Solange, une véritable inauguration

C’est une inauguration dans la vie du peintre, et c’est une inauguration dans la peinture elle-même. Le fait est que j’ai confiance dans la <<trajectoire>> de l’art de Solange: je n’ai jamais rien vu de semblable. La limpidité et la netteté mêlées à une fantaisie sans entrave, libre et mystérieuse.
C’est une peinture entièrement personnelle qui n’appartient à aucune école. Solange a commencé à peindre il y a 5 ans. Les couleurs ne s’inclinent même pas devant les nuances: elles sont violentes, ce qui est une garantie d’équilibre, de santé, d’un envol… où s’arrêtera cet envol qui ne renonce pas à la matière? Qui porte en lui un érotisme limpide lui aussi, sans libertinage.
Une joie de vivre jaillit des couleurs brillantes et des formes audacieuses, découpées sans peur. Il ne s’agit pas d’ailleurs d’une peinture primitive. Je sais simplement que celui qui aura chez lui un <<Solange>> pourra dire dans l’avenir: j’ai un <<Solange>> de la première phase, car il est évident que l’évolution marque déjà les tableaux actuels.
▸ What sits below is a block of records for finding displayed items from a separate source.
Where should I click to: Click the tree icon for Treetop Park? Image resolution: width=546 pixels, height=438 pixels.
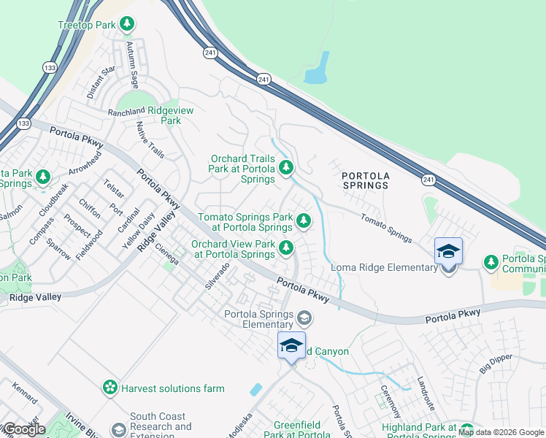[127, 25]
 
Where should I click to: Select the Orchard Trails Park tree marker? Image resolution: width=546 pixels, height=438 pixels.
[286, 169]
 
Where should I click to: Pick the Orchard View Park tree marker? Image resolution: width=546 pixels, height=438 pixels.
[285, 249]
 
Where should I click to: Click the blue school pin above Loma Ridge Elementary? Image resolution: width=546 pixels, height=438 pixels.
[448, 251]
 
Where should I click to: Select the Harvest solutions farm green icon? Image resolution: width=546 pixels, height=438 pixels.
[110, 388]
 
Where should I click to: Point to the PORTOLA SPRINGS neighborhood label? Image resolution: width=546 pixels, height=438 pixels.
[365, 180]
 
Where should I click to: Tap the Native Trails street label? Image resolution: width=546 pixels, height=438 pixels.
[151, 139]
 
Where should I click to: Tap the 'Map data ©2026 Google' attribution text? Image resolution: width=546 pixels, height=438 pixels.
[501, 432]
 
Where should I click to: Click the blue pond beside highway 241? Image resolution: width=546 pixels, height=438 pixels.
[318, 69]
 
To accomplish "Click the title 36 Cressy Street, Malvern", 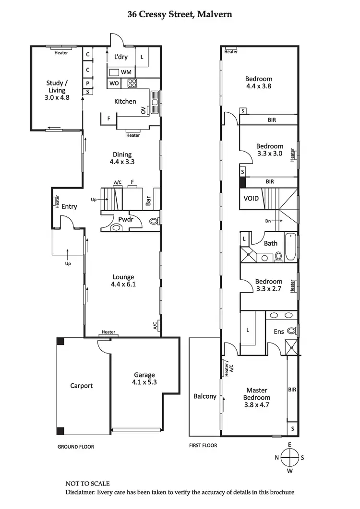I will (180, 14).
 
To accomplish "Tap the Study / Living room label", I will (56, 90).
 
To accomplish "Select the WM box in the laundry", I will (126, 72).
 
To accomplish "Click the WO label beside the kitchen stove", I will (114, 83).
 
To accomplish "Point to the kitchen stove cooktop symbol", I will (132, 83).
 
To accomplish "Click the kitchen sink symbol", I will (155, 101).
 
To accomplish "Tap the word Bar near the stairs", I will (149, 201).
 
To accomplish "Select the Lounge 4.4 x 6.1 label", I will (123, 281).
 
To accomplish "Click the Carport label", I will (81, 386).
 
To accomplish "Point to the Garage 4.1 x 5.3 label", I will (144, 379).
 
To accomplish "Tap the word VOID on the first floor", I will (251, 198).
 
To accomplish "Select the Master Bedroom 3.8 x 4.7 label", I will (257, 394).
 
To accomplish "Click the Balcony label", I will (205, 396).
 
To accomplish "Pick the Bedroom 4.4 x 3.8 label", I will (259, 83).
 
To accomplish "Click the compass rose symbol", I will (289, 457).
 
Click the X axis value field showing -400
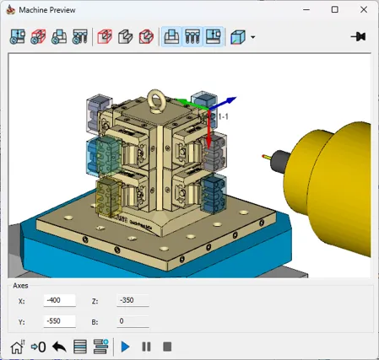[x=60, y=300]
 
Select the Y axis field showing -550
[x=60, y=321]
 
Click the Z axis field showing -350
[x=133, y=300]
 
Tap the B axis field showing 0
[x=133, y=321]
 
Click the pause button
[x=146, y=347]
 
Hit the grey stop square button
[x=167, y=347]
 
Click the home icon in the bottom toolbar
[x=18, y=347]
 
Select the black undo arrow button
[x=59, y=347]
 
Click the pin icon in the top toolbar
[x=359, y=37]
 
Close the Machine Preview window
[x=364, y=9]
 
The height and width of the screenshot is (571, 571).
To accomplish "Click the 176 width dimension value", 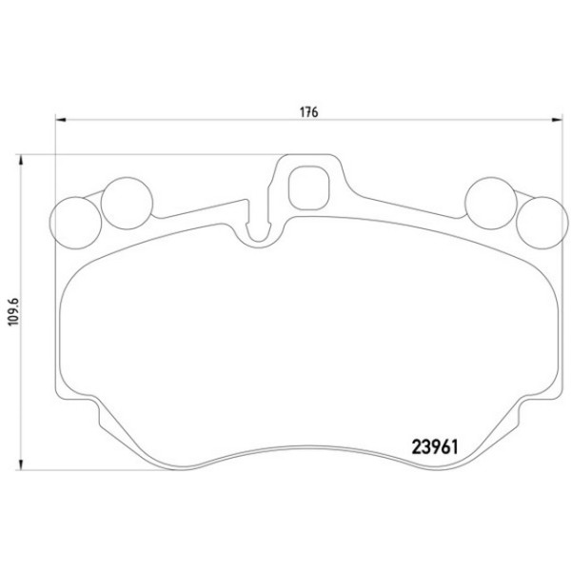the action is tap(308, 112).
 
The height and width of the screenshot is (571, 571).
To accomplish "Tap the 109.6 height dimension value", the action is tap(14, 312).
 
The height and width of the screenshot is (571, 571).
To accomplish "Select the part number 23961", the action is tap(435, 447).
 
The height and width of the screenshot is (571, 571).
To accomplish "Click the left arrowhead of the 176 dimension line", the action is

Comment décrire ses êtres-fantômes? Non, ce ne sont pas des fantômes, ce sont des femmes d’un avenir différent, au visage blanc, du blanc de la chaux la plus pure. Et les bêtes qui ont des formes étranges et pourtant des formes de bêtes semblent elles-aussi porter um masque. Parmi les 18 tableaux exposés Il y a déjà deux phases: les critiques auront à les définir et à les déchiffrer. Quant-à moi, je veux aussi avoir um Solange chez moi: je veux pouvoir regarder... regarder encore jusqu’à ce que mon intelligence Le comprenne, car mon sub-conscient a déjà compris et aime ses tableaux.
... Au début elle a dessiné avec des crayons de pastel à l’huile, en noir et blanc puis en rouge et bleu, maîtrisant peu à peu les autres couleurs. Quand elle a commencé à peindre elle était sûre des couleurs et des traits, et elle a fait ce que l’on appelle Solange.